Australia had won by 111 runs to level the series. "Bodyline beaten" screamed the newspapers. But Australia's joy was short-lived. The placid MCG track had taken the sting out of the fast men, but not for long. Larwood was soon back to his best. His 33 wickets in the series were decisive and England swept to victory in the next three Test matches amid bitterness and acrimony. Larwood would never play for England again. But he had done his job manfully.

The scores

Second Test, Australia v England, Melbourne, Dec. 30 1932 to Jan. 3 1933, Australia won by 111 runs.

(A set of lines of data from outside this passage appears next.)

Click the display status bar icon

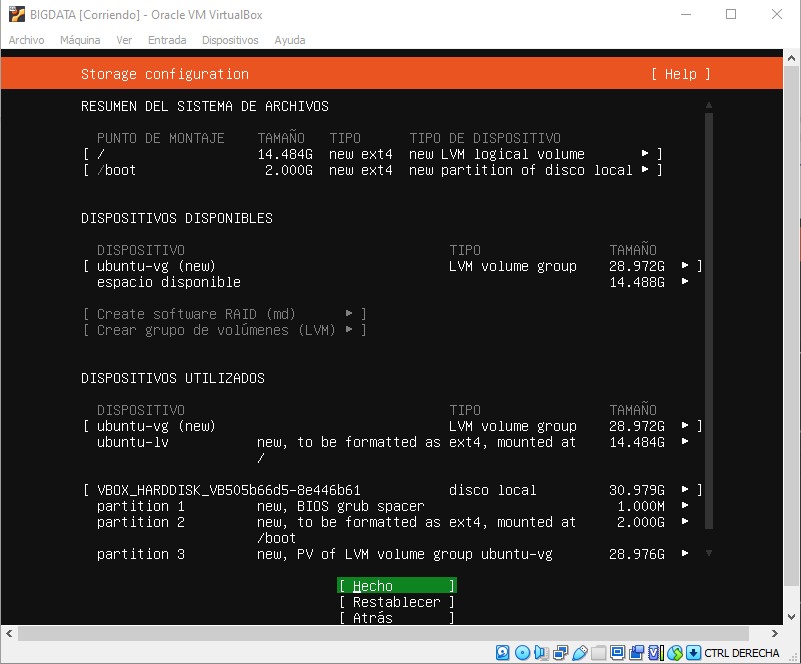[x=617, y=651]
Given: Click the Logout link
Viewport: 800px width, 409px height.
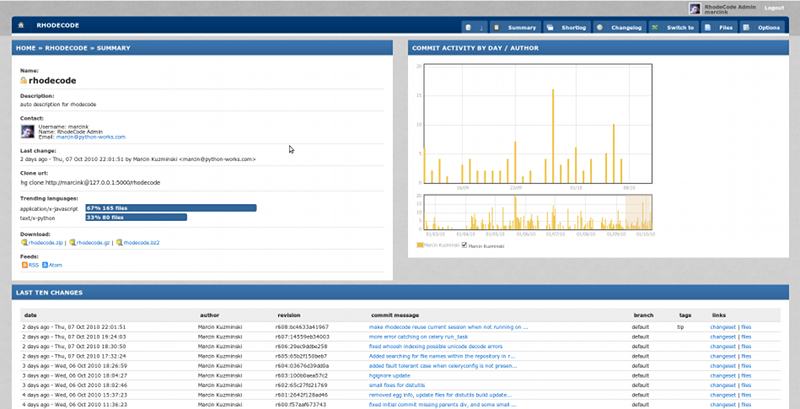Looking at the screenshot, I should click(776, 7).
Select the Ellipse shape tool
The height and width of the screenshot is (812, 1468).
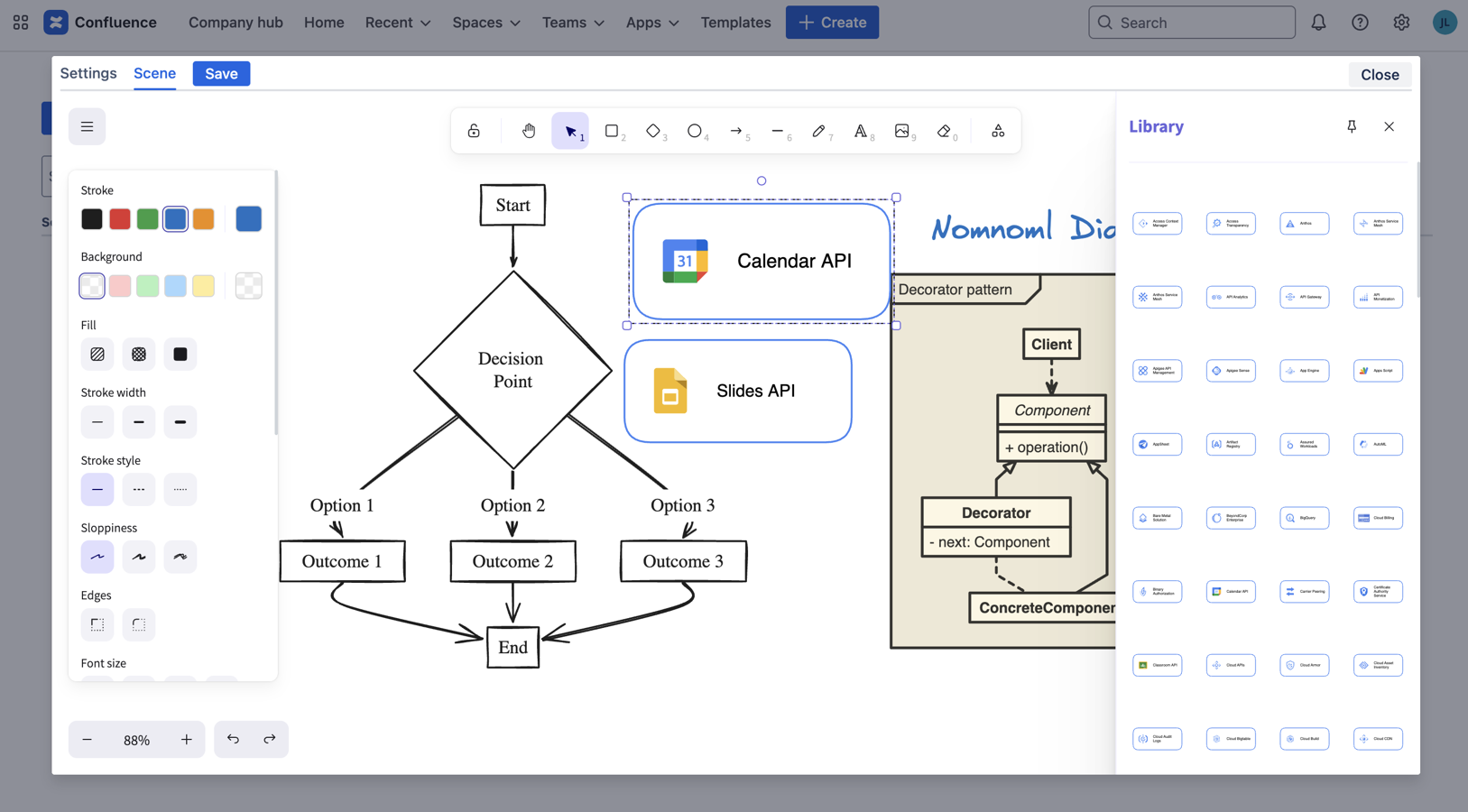(694, 131)
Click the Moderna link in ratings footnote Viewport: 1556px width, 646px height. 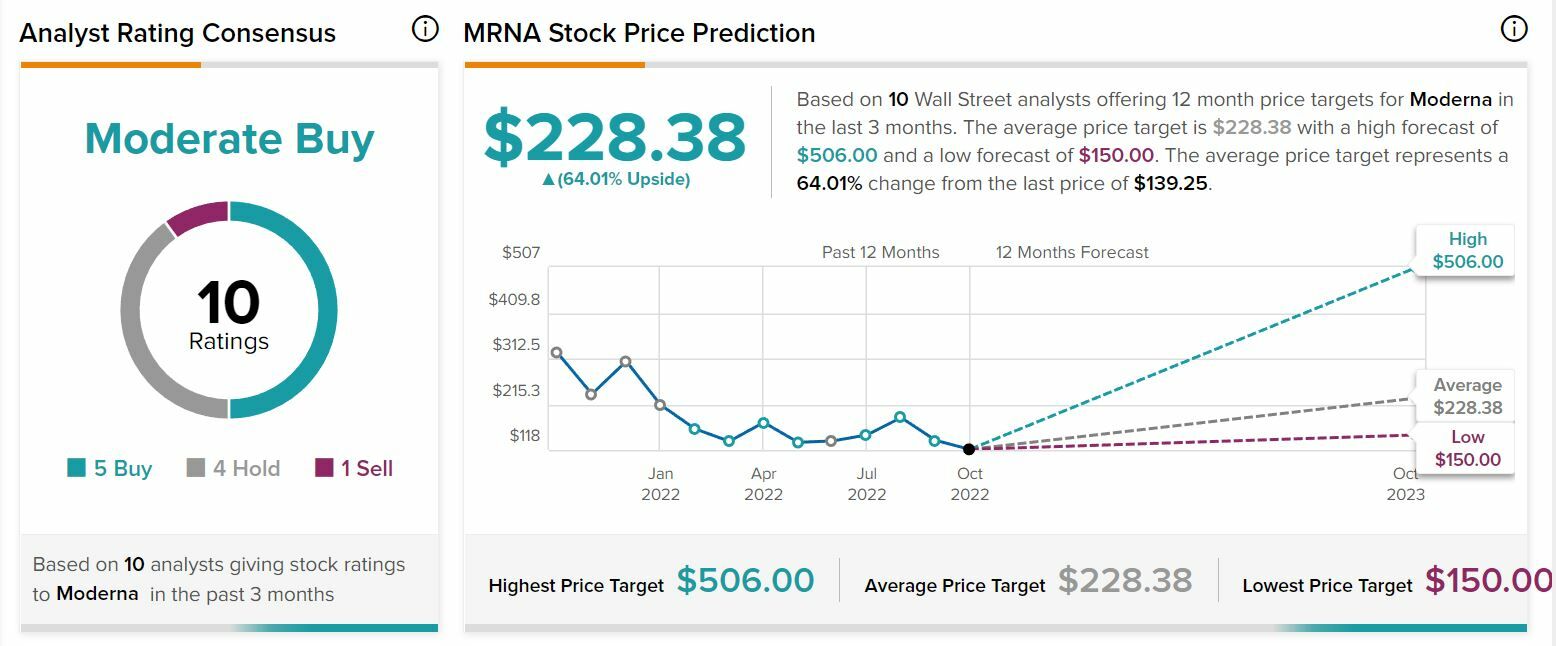(97, 594)
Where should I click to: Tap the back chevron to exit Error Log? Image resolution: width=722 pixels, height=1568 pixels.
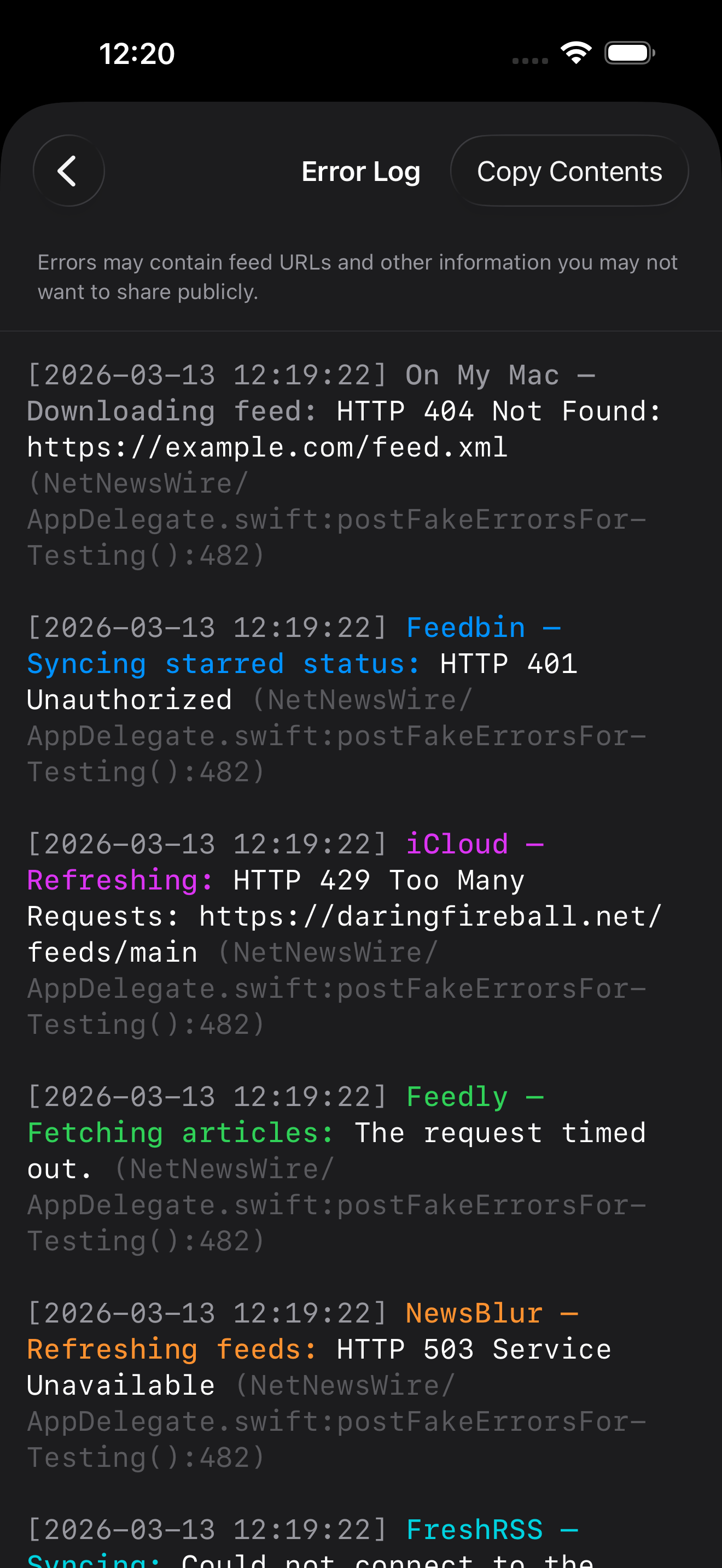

Australia — 1st innings: J. H. W. Fingleton b Allen 83; W. M.Woodfull b Allen 10; L. P. J. O'Brien (run out) 10; D. G. Bradman b Bowes 0; S. J. McCabe c Jardine b Voce 32; V. Y. Richardson c Hammond b Voce 34; W. A. S. Oldfield (not out) 27; C. V. Grimmett c Sutcliffe b Voce 2; T. W. Wall (run out) 1; W. J. O'Reilly b Larwood 15; H. Ironmonger b Larwood 4; Extras (b 5, lb 1, w 2, nb 2) 10; Total 228.

Fall of wickets: 1-29, 2-67, 3-67, 4-131, 5-156, 6-188, 7-194, 8-200, 9-222.

England bowling: Larwood 20.3-2-52-2, Voce 20-3-54-3, Allen 17-3-41-2, Hammond 10-3-21-0, Bowes 19-2-50-1.

England — 1st innings: H. Sutcliffe c Richardson b Wall 52; R. E. S. Wyatt lbw b O'Reilly 13; W. R. Hammond b Wall 8; Nawab of Pataudi (Sr) b O'Reilly 15; M. Leyland b O'Reilly 22; D. R. Jardine c Oldfield b Wall 1; L. E. G. Ames b Wall 4; G. O. B. Allen c Richardson b O'Reilly 30; H. Larwood b O'Reilly 9; W. Voce c McCabe b Grimmett 6; W. E. Bowes (not out) 4; Extras (b 1, lb 2, nb 2) 5; Total 169.

Fall of wickets: 1-30, 2-43, 3-83, 4-98, 5-104, 6-110, 7-122, 8-138, 9-161.

Australia bowling: Wall 21-4-52-4, O'Reilly 34.3-17-63-5, Grimmett 16-4-21-1, Ironmonger 14-4-28-0.

Australia — 2nd innings: J. H. W. Fingleton c Ames b Allen 1; W. M. Woodfull c Allen b Larwood 26; L. P. J. O'Brien b Larwood 11; D. G. Bradman (not out) 103; S. J. McCabe b Allen 0; V. Y. Richardson lbw b Hammond 32; W. A. S. Oldfield b Voce 6; C. V. Grimmett b Voce 0; T. W. Wall lbw b Hammond 3; W. J. O'Reilly c Ames b Hammond 0; H. Ironmonger (run out) 0; Extras (b 3, lb 1, w 4, nb 1) 9; Total 191.

Fall of wickets: 1-1, 2-27, 3-78, 4-81, 5-135, 6-150, 7-156, 8-184, 9-186.

England bowling: Larwood 15-2-50-2, Voce 15-2-47-2, Allen 12-1-44-2, Hammond 10.5-2-21-3, Bowes 4-0-20-0.

England — 2nd innings: H. Sutcliffe b O'Reilly 33; M. Leyland b Wall 19; Nawab of Pataudi (Sr) c Fingleton b Ironmonger 5; W. R. Hammond c O'Brien b O'Reilly 23; D. R. Jardine c McCabe b Ironmonger 0; L. E. G Ames c Fingleton b O'Reilly 2; R. E. S. Wyatt lbw b O'Reilly 25; G. O. B. Allen st Oldfield b Ironmonger 23; H. Larwood c Wall b Ironmonger 4; W. Voce c O'Brien b O'Reilly 0; W. E. Bowes (not out) 0; Extras (lb 4, nb 1) 5; Total 139.

Fall of wickets: 1-53, 2-53, 3-70, 4-70, 5-77, 6-85, 7-135, 8-137, 9-138.

Australia bowling: Wall 8-2-23-1, O'Reilly 24-5-66-5, Grimmett 4-0-19-0, Ironmonger 19.1-8-26-4.